Arriving in Beijing in 1998 along with other Americans searching for the riches of the new China, Ethan Gutmann rapidly made his way into the expatriate community of American entrepreneurs. For them, Beijing was an Open City inside a controlled world. Entering this well-catered equivalent of a corporate boot camp, Gutmann was indoctrinated in the creed that China’s growing strength presented untapped opportunities for profit and expansion. American entrepreneurs might say—and even believe—that they were bringing freedom to China, but they were actually engaged in what Gutmann calls “climbing the Gold Mountain.” Over the next three years, as Gutmann worked his way into comfortable positions at a Chinese television documentary company and a public affairs firm conducting U.S. politicians on carefully choreographed tours of the New China, he became an insider.
Losing the New China is a trip log of an unexpected personal journey. But above all, this book is a carefully documented report on a commercial world without moral landmarks or boundaries, where actions have unintended consequences. Writing from the ground zero of his daily experience, Gutmann shows how massive American investment generated prosperity—but also a feverish new nationalism which surged into China’s universities, the dot.coms, and the entrepreneurial centers. Beginning with the riots over the 1999 Belgrade embassy bombing, he witnessed an eruption of anti-Americanism and a spurning of democracy even as U.S. technology and communication companies executed wholesale transfer of America’s most sophisticated technologies to the Chinese market. With the full cooperation of companies such as Cisco, Sun Microsystems, and Yahoo!, Chinese authorities used American technology to monitor, sanitize, and ultimately isolate the Chinese web, creating the world’s greatest Big Brother Internet.

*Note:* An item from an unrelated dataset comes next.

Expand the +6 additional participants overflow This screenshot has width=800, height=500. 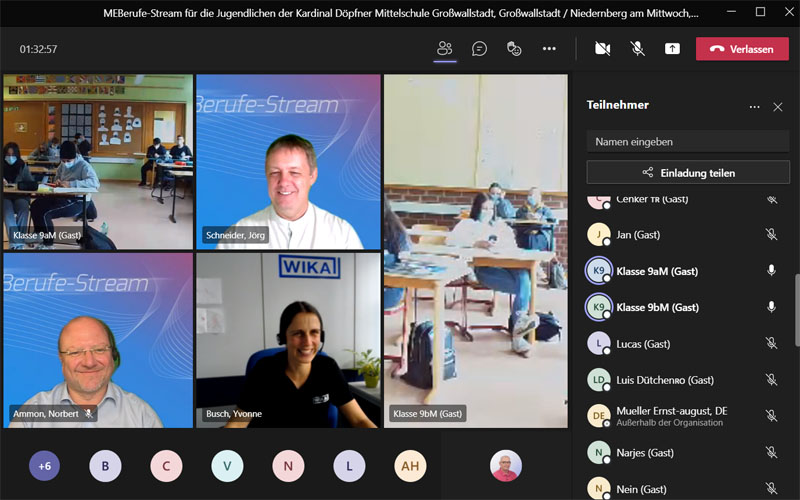[x=44, y=466]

After three feverish years, Ethan Gutmann returned to the U.S. hardened by what he had experienced in the New China. But he brought something of value with him—an intimate insider’s story of American business in 21st-century Beijing. Filled with character and event, Losing the New China tells a fascinating story of strangers in a strange land. Readers will come away from this book understanding how and why U.S. corporations helped to replace the Goddess of Democracy that once stood in Tiananmen Square with the Gods of Mammon and Mars that dominate China today.